Gaye Erkan’ı da, Mehmet Şimşek’i de hangi gücün o pozisyonlara getirdiği ortada aslında: Birincisi küresel finans güçleri, ikincisi Türkiye’deki hakim sermaye sınıfı. İkisinin de birinci görevi, şahsen tanıştıkları, birlikte iş tuttukları küresel sıcak para fonlarının yöneticilerinin taleplerine göre ekonomiye yön vermek ve ülkeye buna paralel olarak sıcak para getirerek döviz rezervleri eksiye düşmüş ekonomiyi ayakta tutabilecek kaynağı bulmak.
Hafize Gaye Erkan’ın Merkez Bankası Başkanlığı gibi kritik görevin başınayken haftalarca ABD’de zaman geçirmesinin nedeni, kapı kapı dolaşarak para arıyor olması. Erkan, New York finans piyasalarında yıllarca çalıştığı için oralardan nasıl para toplanacağı konusunda tecrübe sahibi. ABD tarihinin en büyük ikinci banka batışına ilişkin davanın sanıkları arasında olmasına ve batık bankanın en tepe yöneticilerinden birisi olmasına rağmen Merkez Bankası’nın başına getirilmesi de bu yüzden.
Mehmet Şimşek de Londra ve Körfez piyasalarından para toplama konusunda tecrübe sahibi.
Buna rağmen hala vaziyeti kurtaracak parayı bulabilmiş değiller. Küresel sıcak para fonları, aylardır süren temaslar süresince hep takdirlerini dile getirdiler ama dişe dokunur bir para getirmediler. Bunun için daha fazla taviz ve garantiler istiyorlar. Bunların politik olarak daha rahat uygulanabilir olması için de yerel seçimlerin geçmesini bekliyorlar.
Yerel seçimlerin sonuçları nasıl çıkarsa çıksın, Erdoğan yönetimi, sıcak para fonları ile sermaye sınıfının isteklerine uygun olarak, emekçi sınıflara yeni bir saldırı dalgası başlatacak. Bu saldırının kurmay merkezinde de Şimşek ile Erkan olacak.

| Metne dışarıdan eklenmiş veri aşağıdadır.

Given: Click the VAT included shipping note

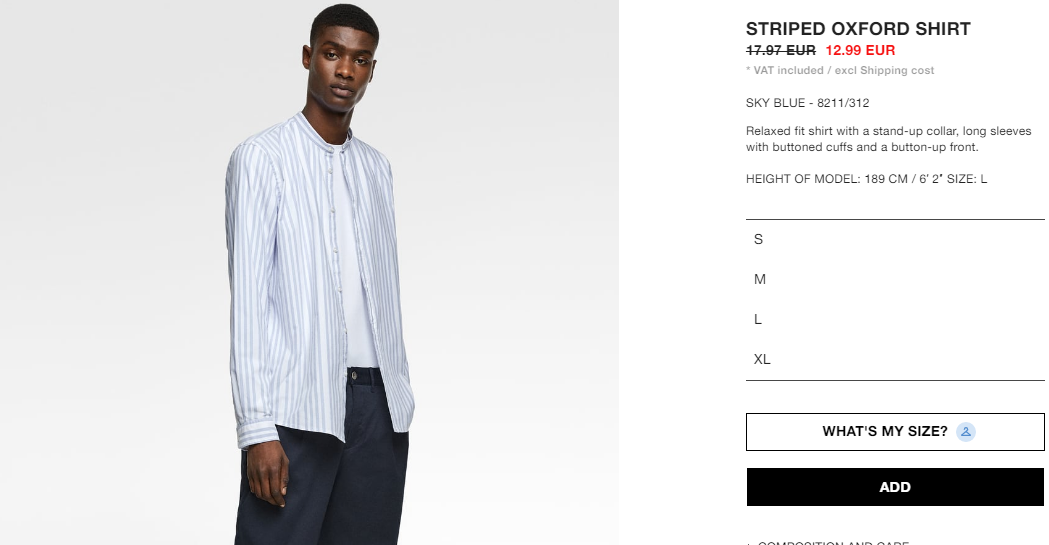Looking at the screenshot, I should [840, 70].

Merkez Bankası’ndan ortaya saçılan skandallar da seçim sonuçları da bu planı değiştirmeyecek. Ne soyguncu AKP güruhunun kendi iç çatışmaları ne de seçim sonuçları emekçileri bekleyen bu saldırının şiddetini azaltabilir. Saldırının şiddetini azaltabilecek ve önleyebilecek tek şey emekçilerin birliği, örgütlü mücadelesi ve direnci olacak.